Nardelli began his career as an entry-level manufacturing engineer at General Electric in 1971. He worked his way up the ranks, eventually becoming president and CEO of GE Power Systems in 1995. Along the way, he got to know Welch, who became his mentor and role model. In fact, Nardelli soon became known as “Little Jack.”
He still remembers how Welch pushed him to be his best.
“He was the individual that could be very stern and give constructive feedback. But he would still put his arm around you and, you know, make you feel extremely important,” says Nardelli, who also served as CEO of Chrysler. “He had the magic of being able to, you know, challenge you … And at the same time, make sure that you were highly regarded and respected.”
Welch served as chairman and CEO of GE for roughly two decades. During that time, he massively grew and diversified the company. He expanded it into businesses including financial services, real estate, and jet engines, among many other areas.
He even ventured into entertainment. In 1986, GE acquired RCA (Radio Corporation of America), which owned NBC.
“He was a real special breed that could run a conglomerate,” Nardelli said. “Many people can’t do that.”
As GE grew, Welch adopted a management style that emphasized a hands-on approach to business as well as radical accountability. For instance, he famously identified and fired the bottom 10% of GE’s workforce annually to keep the company competitive.
“He set expectations that encouraged you to reach and stretch to reach goals you otherwise may not have achieved, and hold you accountable,” said Nardelli.
Under Welch’s leadership, GE enjoyed striking success. The company’s market value leaped from $14 billion in 1981 to $410 billion in 2001. Fortune magazine heralded Welch as the “Manager of the Century,” in 1999 and other executives began emulating his approach to business.
‘It’s heartbreaking to see what happened to GE’
But Welch’s critics contend that his approach to management, though profitable in the short-term, was ultimately unsustainable.
Since Welch retired in 2001, GE has experienced a precipitous decline, especially during the 2008 financial crisis. GE also made several ill-fated acquisitions. For example, in 2015, it took over French company Alstom SA’s gas turbine operations only for gas turbine demand to collapse. The failed deal resulted in a $23 billion write-down.

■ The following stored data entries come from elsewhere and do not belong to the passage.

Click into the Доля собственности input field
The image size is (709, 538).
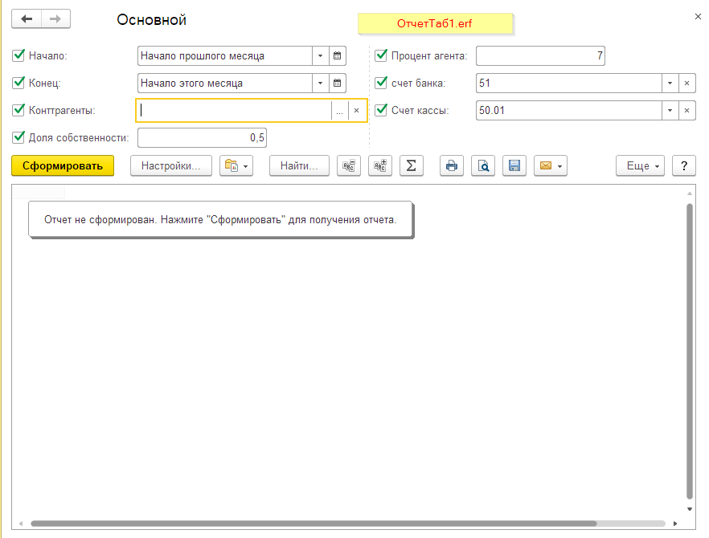click(x=201, y=138)
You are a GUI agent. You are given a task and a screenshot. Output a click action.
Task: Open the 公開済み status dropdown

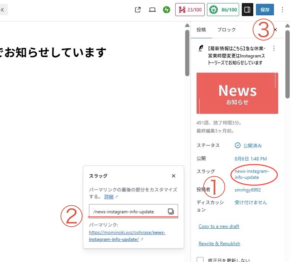coord(248,146)
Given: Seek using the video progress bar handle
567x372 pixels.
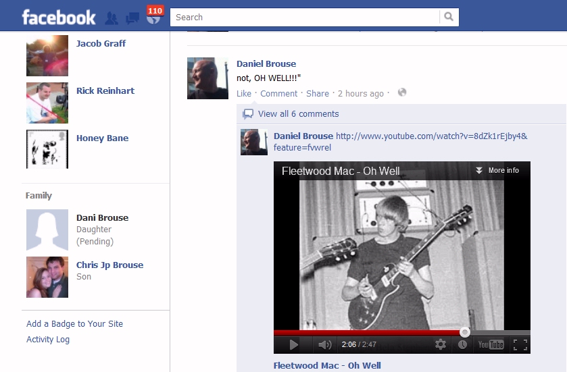Looking at the screenshot, I should (465, 332).
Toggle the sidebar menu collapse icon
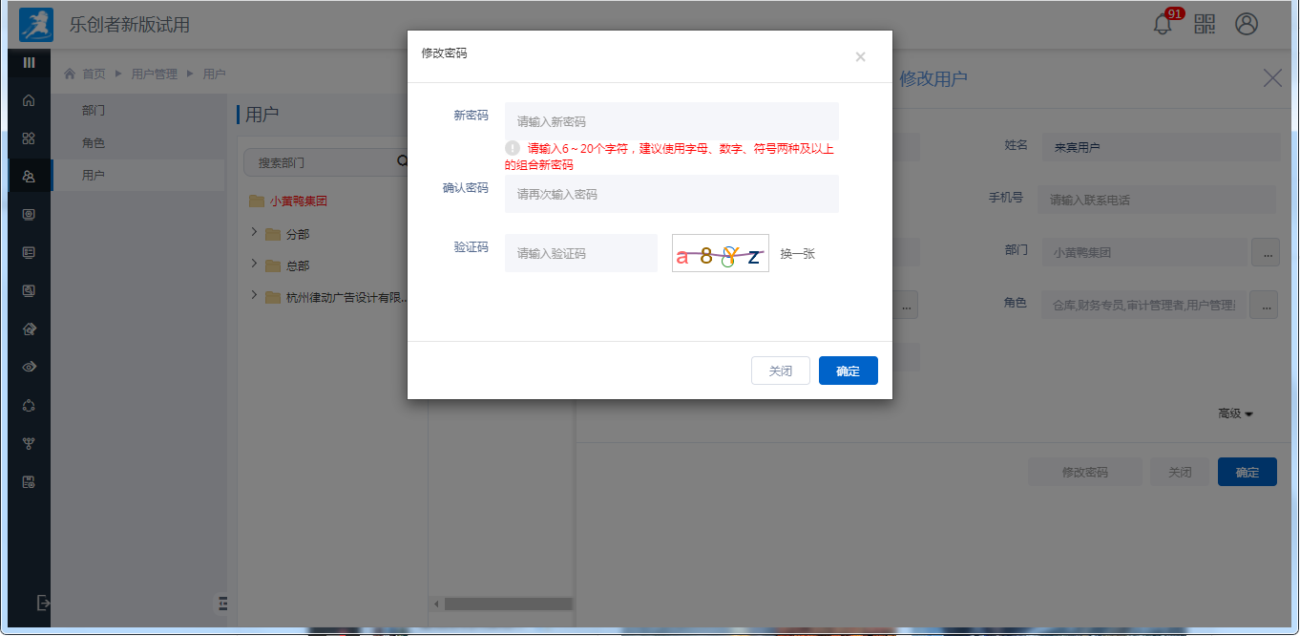The image size is (1300, 636). (x=29, y=62)
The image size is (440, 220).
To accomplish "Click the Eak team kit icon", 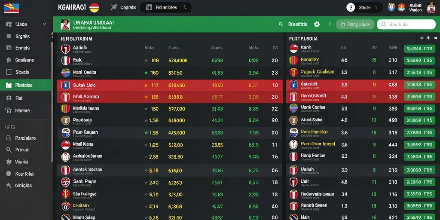I will [65, 61].
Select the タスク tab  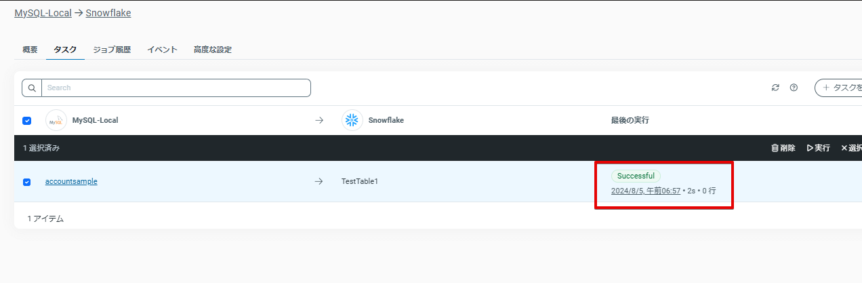pos(65,50)
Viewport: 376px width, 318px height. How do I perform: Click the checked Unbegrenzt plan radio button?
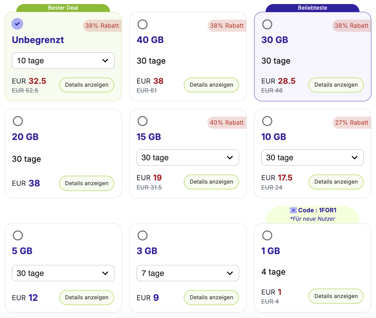click(17, 24)
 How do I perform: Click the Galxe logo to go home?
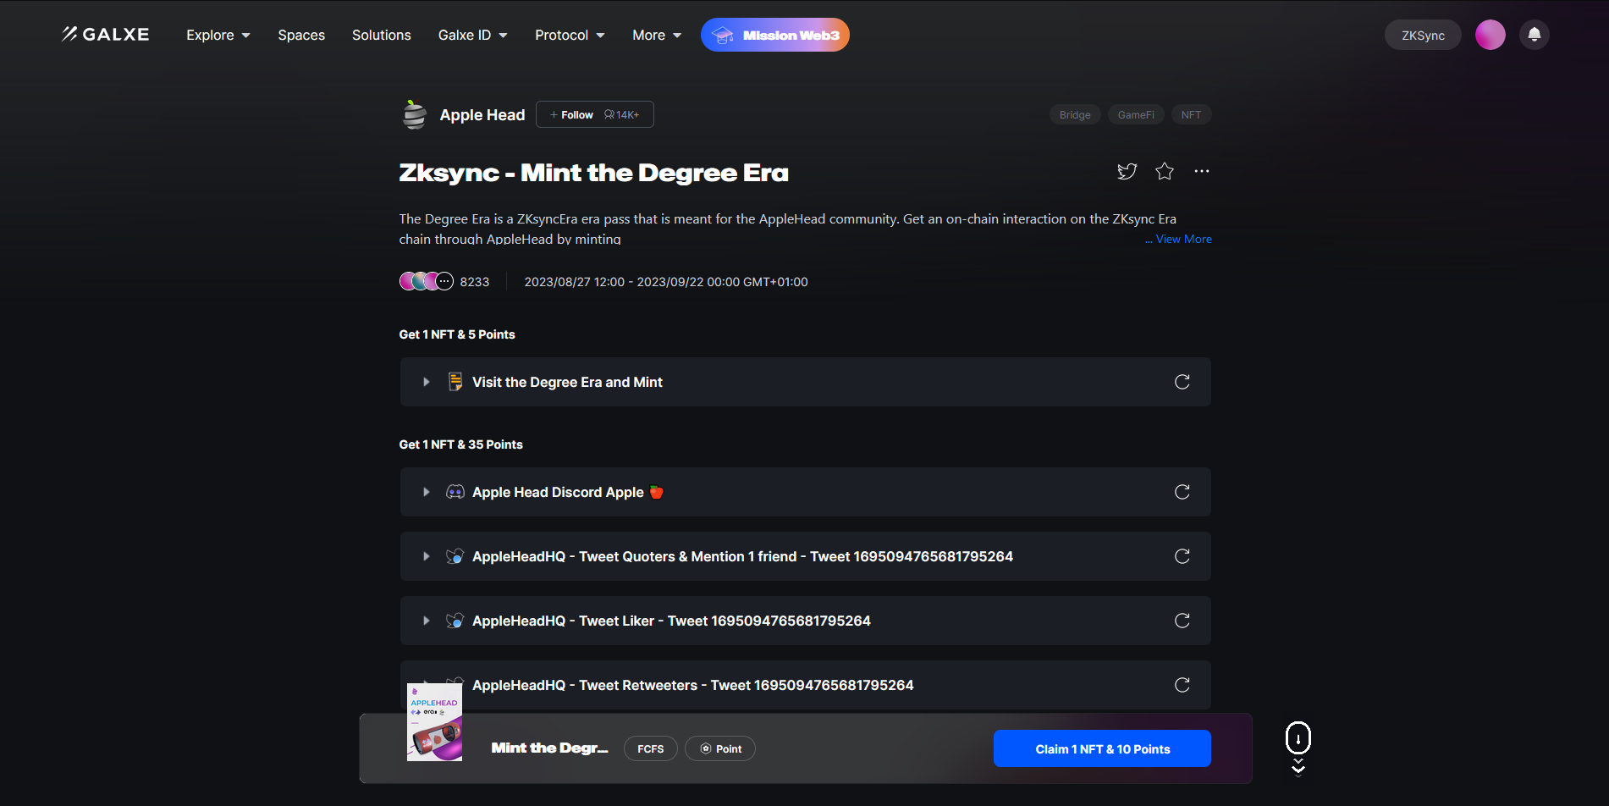coord(106,35)
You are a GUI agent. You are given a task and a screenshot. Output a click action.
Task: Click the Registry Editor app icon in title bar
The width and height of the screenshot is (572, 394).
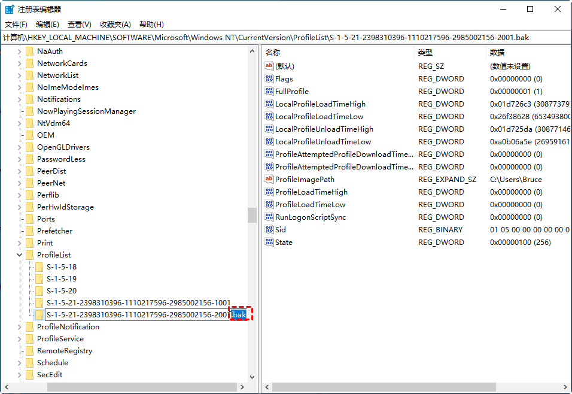pos(10,9)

In an article for Fortune, Yale School of Management Professor Jeffrey Sonnenfeld attributed many of GE’s failings to Welch’s mistaken belief that he could succeed across industries with his management philosophy rather than with industry-specific knowledge.
“That notion of interchangeable management expertise, like interchangeable parts in an assembly line, contributed to massive strategic stumbles under Welch,” Sonnenfeld said.
The company was dropped from the Dow in 2018, and three years later, the once-dominant conglomerate revealed that it planned to split its businesses into three public companies focused on aviation, energy, and health care. Its market cap is now $81 billion — roughly 20% of what it was under Welch’s leadership.
“It’s heartbreaking to see what happened to GE. I put 30 plus years of my life in it,” Nardelli said. “To have some something that was at the top, the highest performer highest market capitalization, to now see that it’s barely a fraction of what it was, is, heartbreaking.”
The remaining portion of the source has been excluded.